Le condotte descritte costituiscono minacce e violenze rivolte a pubblici ufficiali per costringerli ad omettere atti del loro ufficio ed integrano il reato di all’art. 337 cod. pen. per il compimento del quale basta l’opposizione allo svolgimento delle attività, indipendentemente dall’esito della condotta (Sez. 6, n. 5459, 08/01/2020, Sortino, Rv. 278207), consistendo il dolo nella coscienza e volontà di usare violenza o minaccia per ostacolare l’attività del pubblico ufficio o servizio in atto, non rilevando che l’agente abbia avuto di mira anche altri scopi (Sez. 6, n. 46743 del 06/11/2013, Rv. 257512).
Con riguardo alla scriminante di cui all’art. 393-bis cod. pen., in linea con l’interpretazione offerta dal Giudice delle leggi (Corte cost., n. 140 del 1998), la giurisprudenza di questa Corte ritiene che la reazione del privato può dirsi giustificata a fronte di un comportamento oggettivamente illegittimo del pubblico agente che si presenti disfunzionale rispetto al fine per cui il potere è conferito anche solo per le modalità scorrette, incivili e sconvenienti di attuazione (Sez. 6, n. 7255 del 26/11/2021, dep. 2022, Guarnieri, Rv. 282906).
Nel caso di specie non c’è stato alcun comportamento del pubblico ufficiale disfunzionale allo scopo, in quanto la sentenza ha dato conto che gli operanti si erano limitati a svolgere i controlli loro spettanti nel corso dell’emergenza sanitaria per la diffusione del virus COVID-19 e per accertare il rispetto delle restrizioni imposte su tutto il territorio nazionale per la tutela della salute pubblica.

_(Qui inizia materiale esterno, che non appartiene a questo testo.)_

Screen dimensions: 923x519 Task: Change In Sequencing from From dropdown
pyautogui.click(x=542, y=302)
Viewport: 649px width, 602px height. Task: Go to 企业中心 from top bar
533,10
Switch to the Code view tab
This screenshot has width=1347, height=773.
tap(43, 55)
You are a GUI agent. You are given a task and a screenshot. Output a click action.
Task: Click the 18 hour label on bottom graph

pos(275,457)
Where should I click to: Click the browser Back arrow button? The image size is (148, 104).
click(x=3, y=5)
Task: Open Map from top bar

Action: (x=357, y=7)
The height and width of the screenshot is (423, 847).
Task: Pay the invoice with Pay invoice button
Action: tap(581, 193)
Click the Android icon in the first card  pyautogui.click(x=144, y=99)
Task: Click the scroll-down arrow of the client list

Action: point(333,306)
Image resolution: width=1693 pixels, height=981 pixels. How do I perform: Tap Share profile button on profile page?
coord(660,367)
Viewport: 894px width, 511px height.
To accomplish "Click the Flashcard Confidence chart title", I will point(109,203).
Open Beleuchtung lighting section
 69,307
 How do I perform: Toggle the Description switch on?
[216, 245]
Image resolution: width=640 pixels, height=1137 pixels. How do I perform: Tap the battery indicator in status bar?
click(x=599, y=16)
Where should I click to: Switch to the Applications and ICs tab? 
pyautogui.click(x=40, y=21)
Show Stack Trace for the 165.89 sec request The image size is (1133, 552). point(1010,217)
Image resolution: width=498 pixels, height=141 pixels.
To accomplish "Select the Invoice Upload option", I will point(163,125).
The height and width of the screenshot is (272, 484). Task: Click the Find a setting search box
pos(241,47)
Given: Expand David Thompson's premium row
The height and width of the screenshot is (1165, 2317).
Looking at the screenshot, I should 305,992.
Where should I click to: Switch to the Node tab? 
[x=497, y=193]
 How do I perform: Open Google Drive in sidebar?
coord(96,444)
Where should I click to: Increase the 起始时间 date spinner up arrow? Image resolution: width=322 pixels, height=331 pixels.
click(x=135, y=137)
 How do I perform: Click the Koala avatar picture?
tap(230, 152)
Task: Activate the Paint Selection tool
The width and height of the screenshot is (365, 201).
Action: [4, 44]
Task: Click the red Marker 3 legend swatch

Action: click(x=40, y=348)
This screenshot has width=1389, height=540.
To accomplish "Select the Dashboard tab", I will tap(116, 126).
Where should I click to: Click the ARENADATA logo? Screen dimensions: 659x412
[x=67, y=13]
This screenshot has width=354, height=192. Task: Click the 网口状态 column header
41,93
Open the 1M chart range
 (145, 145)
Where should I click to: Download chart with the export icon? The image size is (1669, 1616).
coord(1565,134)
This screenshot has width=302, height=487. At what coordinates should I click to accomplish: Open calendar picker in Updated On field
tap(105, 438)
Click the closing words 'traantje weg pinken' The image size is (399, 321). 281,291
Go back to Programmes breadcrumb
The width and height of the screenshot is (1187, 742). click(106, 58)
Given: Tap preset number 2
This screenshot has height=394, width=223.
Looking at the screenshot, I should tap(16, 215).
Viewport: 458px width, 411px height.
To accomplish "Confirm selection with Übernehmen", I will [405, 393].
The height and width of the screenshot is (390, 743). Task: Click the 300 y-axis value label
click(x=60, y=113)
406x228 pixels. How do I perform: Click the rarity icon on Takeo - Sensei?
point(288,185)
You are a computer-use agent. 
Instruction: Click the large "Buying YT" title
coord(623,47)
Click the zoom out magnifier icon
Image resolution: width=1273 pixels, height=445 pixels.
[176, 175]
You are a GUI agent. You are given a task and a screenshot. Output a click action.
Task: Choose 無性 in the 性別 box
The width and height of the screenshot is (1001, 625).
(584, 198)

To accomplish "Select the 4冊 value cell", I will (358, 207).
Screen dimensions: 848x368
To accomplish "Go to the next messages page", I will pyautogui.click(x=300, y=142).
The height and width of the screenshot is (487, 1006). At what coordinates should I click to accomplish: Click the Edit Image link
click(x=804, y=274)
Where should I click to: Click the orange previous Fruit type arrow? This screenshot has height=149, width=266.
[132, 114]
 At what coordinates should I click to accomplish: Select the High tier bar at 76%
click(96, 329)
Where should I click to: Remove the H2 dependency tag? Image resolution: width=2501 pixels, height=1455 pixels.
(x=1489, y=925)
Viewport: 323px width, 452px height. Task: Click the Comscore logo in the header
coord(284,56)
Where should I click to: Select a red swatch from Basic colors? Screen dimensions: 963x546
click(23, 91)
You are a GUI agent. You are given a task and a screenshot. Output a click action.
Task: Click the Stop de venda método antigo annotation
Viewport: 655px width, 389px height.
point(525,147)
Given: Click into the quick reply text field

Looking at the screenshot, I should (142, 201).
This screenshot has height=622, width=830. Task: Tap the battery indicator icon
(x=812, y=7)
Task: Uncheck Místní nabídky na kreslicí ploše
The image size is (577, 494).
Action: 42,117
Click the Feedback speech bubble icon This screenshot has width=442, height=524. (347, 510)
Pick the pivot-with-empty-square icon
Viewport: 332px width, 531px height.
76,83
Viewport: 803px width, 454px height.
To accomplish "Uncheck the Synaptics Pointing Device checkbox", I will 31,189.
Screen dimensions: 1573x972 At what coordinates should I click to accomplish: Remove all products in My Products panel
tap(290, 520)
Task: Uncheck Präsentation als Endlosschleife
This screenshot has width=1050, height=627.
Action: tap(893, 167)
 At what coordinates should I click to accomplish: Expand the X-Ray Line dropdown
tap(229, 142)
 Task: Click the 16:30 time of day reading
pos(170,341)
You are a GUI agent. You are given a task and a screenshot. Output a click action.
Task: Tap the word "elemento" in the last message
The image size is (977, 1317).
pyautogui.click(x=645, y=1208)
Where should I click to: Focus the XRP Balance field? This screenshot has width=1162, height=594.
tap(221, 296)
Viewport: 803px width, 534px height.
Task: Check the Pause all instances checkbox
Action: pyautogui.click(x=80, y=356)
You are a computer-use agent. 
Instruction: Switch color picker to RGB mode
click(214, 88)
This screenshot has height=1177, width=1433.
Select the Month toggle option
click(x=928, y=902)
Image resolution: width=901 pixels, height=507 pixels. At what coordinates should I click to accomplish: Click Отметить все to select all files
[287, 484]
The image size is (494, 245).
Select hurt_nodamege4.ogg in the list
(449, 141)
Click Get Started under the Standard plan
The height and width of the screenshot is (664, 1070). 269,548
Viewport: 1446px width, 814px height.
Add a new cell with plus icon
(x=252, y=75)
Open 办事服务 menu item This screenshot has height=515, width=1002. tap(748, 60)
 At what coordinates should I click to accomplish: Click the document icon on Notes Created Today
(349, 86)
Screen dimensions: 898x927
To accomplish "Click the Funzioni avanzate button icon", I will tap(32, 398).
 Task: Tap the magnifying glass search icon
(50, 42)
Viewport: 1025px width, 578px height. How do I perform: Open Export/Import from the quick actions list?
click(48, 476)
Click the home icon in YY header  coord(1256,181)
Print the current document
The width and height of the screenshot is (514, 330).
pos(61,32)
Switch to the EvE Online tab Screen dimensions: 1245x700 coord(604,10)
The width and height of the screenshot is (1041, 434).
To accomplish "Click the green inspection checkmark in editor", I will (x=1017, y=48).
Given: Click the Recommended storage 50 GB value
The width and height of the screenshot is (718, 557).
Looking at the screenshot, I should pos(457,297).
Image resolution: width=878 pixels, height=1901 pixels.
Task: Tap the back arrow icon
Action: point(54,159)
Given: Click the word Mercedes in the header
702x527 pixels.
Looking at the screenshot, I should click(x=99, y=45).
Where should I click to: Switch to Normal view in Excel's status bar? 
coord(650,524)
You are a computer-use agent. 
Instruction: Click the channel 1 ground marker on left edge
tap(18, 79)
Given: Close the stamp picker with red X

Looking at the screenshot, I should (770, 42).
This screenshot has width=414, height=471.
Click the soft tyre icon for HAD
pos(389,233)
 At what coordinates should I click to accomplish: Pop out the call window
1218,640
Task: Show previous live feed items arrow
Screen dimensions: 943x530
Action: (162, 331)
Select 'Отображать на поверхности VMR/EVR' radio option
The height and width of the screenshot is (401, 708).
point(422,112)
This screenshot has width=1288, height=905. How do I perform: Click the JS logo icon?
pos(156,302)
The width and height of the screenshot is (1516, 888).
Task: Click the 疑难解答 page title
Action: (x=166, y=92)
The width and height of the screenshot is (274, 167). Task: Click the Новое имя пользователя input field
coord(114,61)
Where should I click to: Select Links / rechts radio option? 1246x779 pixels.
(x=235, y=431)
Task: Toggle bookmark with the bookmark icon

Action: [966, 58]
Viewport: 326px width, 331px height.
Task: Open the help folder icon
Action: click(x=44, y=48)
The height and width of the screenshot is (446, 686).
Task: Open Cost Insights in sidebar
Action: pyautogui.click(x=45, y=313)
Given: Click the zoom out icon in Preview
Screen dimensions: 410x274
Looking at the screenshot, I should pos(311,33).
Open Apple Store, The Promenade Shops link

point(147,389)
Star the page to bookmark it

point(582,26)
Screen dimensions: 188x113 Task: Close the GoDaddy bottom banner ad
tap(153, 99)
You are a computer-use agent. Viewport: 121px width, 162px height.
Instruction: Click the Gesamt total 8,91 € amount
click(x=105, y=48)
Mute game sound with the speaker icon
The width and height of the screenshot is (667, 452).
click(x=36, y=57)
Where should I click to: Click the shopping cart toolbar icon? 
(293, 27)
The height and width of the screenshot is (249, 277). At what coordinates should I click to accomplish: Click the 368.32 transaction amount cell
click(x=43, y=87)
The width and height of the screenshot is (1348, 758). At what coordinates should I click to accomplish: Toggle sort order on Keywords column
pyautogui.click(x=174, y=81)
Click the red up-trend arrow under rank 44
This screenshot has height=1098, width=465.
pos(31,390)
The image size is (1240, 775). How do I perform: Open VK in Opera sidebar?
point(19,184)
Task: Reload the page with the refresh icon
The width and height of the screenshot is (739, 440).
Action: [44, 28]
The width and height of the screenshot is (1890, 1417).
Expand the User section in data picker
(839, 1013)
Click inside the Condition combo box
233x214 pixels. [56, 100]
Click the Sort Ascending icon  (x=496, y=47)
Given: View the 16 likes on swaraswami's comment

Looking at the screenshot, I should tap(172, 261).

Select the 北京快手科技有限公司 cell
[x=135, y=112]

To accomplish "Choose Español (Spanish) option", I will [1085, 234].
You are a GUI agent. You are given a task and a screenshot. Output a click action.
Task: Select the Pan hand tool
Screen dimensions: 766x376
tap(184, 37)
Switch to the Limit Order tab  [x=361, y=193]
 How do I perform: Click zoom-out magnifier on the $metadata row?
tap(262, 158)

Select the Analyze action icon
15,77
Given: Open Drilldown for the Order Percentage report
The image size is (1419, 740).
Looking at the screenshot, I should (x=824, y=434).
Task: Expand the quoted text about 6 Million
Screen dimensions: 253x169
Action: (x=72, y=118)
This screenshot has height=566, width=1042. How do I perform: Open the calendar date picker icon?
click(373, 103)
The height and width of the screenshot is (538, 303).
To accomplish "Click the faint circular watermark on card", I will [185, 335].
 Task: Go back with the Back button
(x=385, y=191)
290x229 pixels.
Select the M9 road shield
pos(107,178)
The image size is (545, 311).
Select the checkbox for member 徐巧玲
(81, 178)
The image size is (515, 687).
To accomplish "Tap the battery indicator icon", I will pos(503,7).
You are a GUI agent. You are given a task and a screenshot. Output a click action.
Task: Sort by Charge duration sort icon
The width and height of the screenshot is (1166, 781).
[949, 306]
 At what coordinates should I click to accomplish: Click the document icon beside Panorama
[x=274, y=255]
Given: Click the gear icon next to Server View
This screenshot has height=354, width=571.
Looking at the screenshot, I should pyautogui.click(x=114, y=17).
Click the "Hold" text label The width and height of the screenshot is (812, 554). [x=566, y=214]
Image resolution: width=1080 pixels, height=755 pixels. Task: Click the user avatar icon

I motivi relativi al trattamento sanzionatorio, da trattare congiuntamente, sono anch’essi reiterativi di quelli già esposti nell’atto di appello.
La Corte di merito ha congruamente disatteso la richiesta difensiva, richiamando la motivazione esposta in primo grado sia con riguardo allo scostamento dal minimo edittale, peraltro mlnimale, sia con riguardo al diniego
delle circostanze attenuanti generiche fondate sulla gravità e pervicacia delle condotte poste in essere dagli imputati che avevano accusato ingiustamente gli ufficiali di polizia giudiziaria nello svolgimento delle loro funzioni, non limitando affatto ad esercitare il loro legittimo diritto di difesa visto che avevano determinato il Tribunale alla trasmissione degli atti nei loro confronti per il delitto di calunni
Alla declaratoria di inammissibilità consegue la condanna dei ricorrenti al pagamento delle spese processuali e al versamento alla Cassa delle ammende di una somma che, in ragione della natura delle questioni dedotte, si stima di quantificare nella misura di euro 3000.
P.Q.M.
Dichiara inammissibili i ricorsi e condanna i ricorrenti al pagamento delle spese processuali e al pagamento della somma di euro tremila in favore della Cassa delle ammende.